_Assigned task:_ In the data that follows, every line containing the word "height" should be returned.

_Provided data:_

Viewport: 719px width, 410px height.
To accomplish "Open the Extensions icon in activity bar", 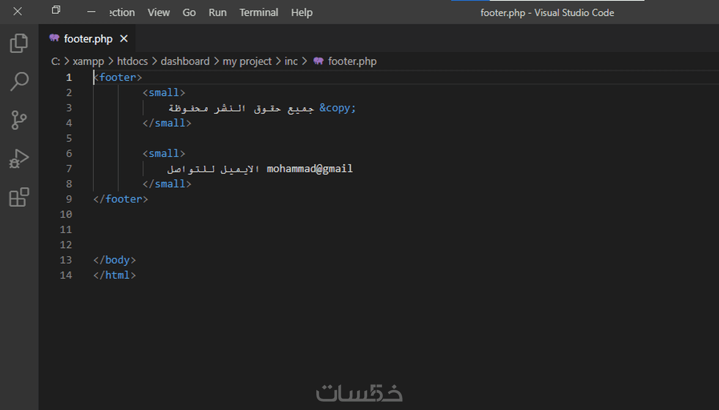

* * *

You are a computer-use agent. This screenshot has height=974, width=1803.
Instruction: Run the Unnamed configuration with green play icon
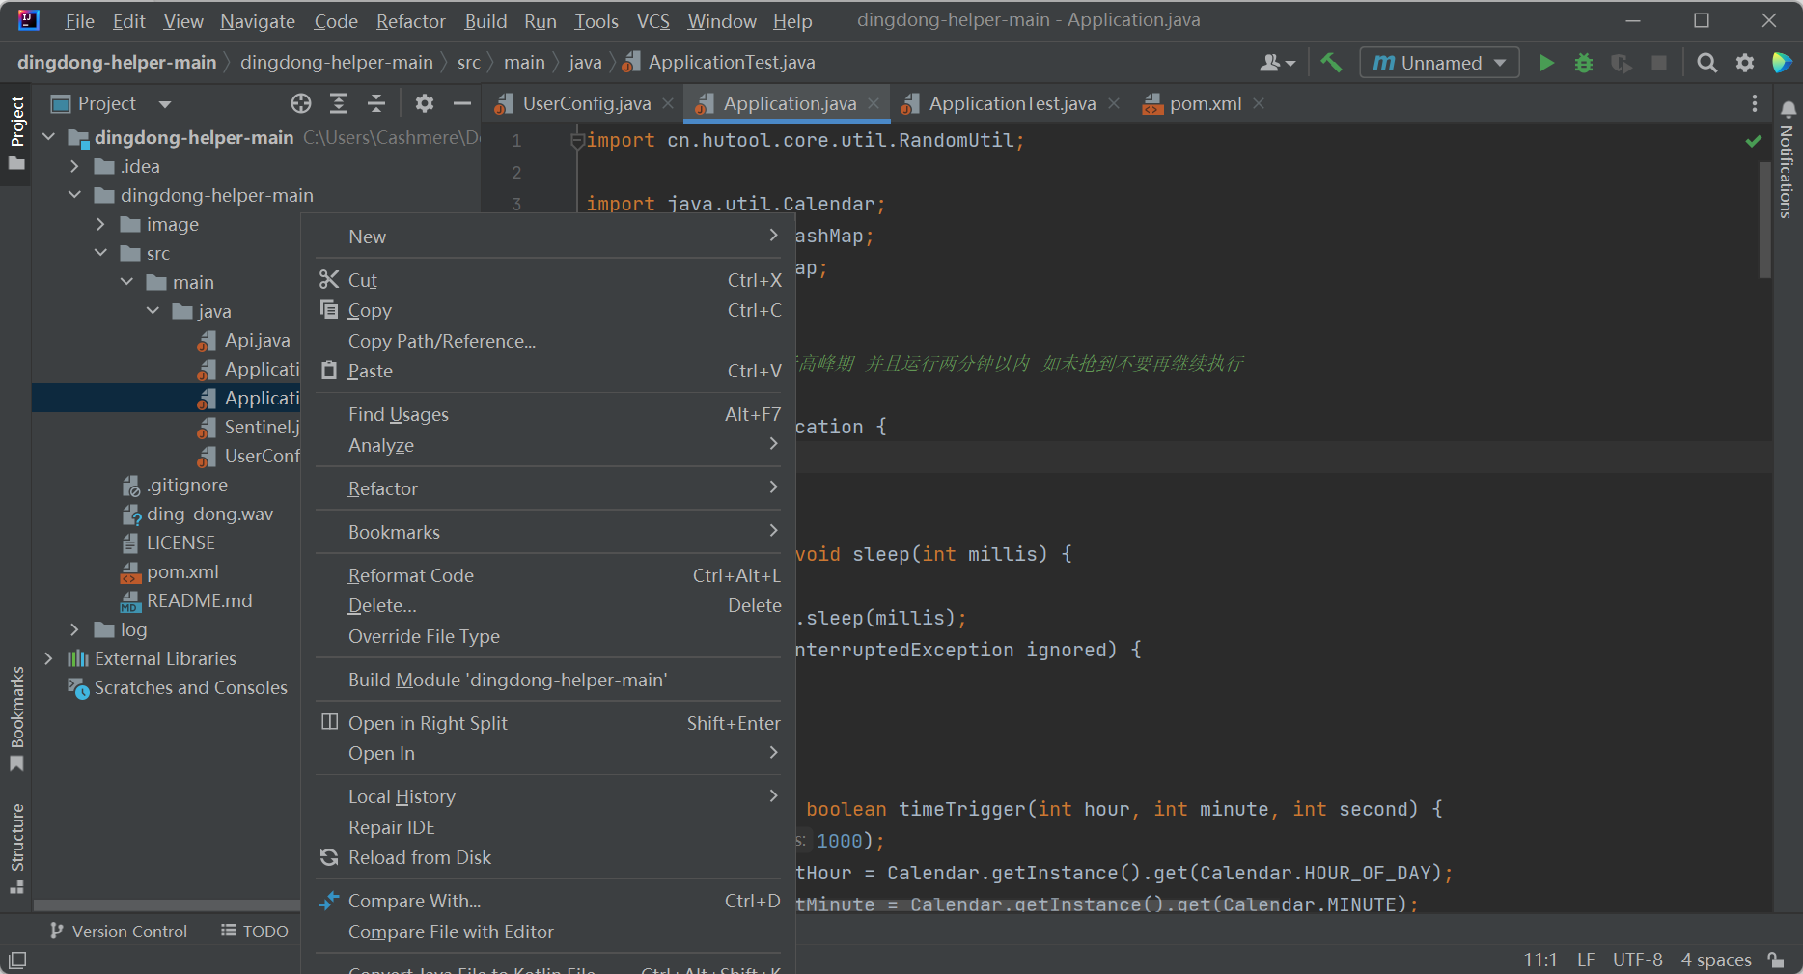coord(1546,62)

_Exercise response:_
Viewport: 719px width, 410px height.
You are a computer-use agent. This screenshot has height=974, width=1803.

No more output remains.